[Excerpts from a dataset]
——
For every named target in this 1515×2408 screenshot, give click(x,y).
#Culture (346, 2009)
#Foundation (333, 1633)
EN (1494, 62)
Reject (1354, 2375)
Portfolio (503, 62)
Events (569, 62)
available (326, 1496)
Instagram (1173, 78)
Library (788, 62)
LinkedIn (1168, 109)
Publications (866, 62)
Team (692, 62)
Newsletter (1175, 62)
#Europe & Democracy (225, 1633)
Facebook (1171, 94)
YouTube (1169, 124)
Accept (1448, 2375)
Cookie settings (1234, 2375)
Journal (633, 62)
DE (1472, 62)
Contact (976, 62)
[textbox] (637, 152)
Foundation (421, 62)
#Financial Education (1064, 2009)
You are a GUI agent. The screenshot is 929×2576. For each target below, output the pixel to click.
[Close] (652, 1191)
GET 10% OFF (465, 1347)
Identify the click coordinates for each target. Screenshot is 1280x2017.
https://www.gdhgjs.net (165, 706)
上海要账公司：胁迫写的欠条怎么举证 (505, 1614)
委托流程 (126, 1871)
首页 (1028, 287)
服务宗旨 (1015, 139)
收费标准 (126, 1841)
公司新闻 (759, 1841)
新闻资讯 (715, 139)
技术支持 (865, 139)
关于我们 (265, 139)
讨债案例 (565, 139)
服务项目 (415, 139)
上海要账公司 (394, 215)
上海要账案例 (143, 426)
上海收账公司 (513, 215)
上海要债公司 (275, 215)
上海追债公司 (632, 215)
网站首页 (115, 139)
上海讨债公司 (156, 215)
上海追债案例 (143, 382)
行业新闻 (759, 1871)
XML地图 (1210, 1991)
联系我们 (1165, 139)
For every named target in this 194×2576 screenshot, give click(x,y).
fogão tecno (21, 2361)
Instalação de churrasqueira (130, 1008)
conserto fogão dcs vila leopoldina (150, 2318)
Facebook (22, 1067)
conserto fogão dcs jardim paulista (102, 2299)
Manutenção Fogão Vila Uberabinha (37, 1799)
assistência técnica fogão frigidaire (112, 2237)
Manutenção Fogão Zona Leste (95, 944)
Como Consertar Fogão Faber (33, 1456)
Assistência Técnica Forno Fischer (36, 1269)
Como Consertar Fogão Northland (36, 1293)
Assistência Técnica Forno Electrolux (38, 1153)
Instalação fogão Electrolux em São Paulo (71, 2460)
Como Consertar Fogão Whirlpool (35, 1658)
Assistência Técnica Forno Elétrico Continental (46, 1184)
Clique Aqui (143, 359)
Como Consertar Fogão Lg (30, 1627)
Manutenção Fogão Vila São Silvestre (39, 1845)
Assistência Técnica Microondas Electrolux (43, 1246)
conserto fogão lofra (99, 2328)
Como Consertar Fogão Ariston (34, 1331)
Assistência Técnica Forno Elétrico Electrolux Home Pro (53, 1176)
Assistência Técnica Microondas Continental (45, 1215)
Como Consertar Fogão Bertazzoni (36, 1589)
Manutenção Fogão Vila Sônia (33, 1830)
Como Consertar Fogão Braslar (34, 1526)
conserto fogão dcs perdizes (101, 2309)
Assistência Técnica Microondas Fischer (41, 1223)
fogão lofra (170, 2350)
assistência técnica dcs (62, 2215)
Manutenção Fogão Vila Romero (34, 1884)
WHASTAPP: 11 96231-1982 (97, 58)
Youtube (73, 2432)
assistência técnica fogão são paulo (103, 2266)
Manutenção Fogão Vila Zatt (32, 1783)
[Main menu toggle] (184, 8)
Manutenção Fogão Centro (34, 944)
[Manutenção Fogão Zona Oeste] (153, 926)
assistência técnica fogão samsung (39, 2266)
——
INSTRUCTIONS TO FOLLOW - All of the lines above that carry the string "Instalação" need to be found and copied.

SOLVED PROBLEM -
Instalação de churrasqueira (130, 1008)
Instalação fogão Electrolux em São Paulo (71, 2460)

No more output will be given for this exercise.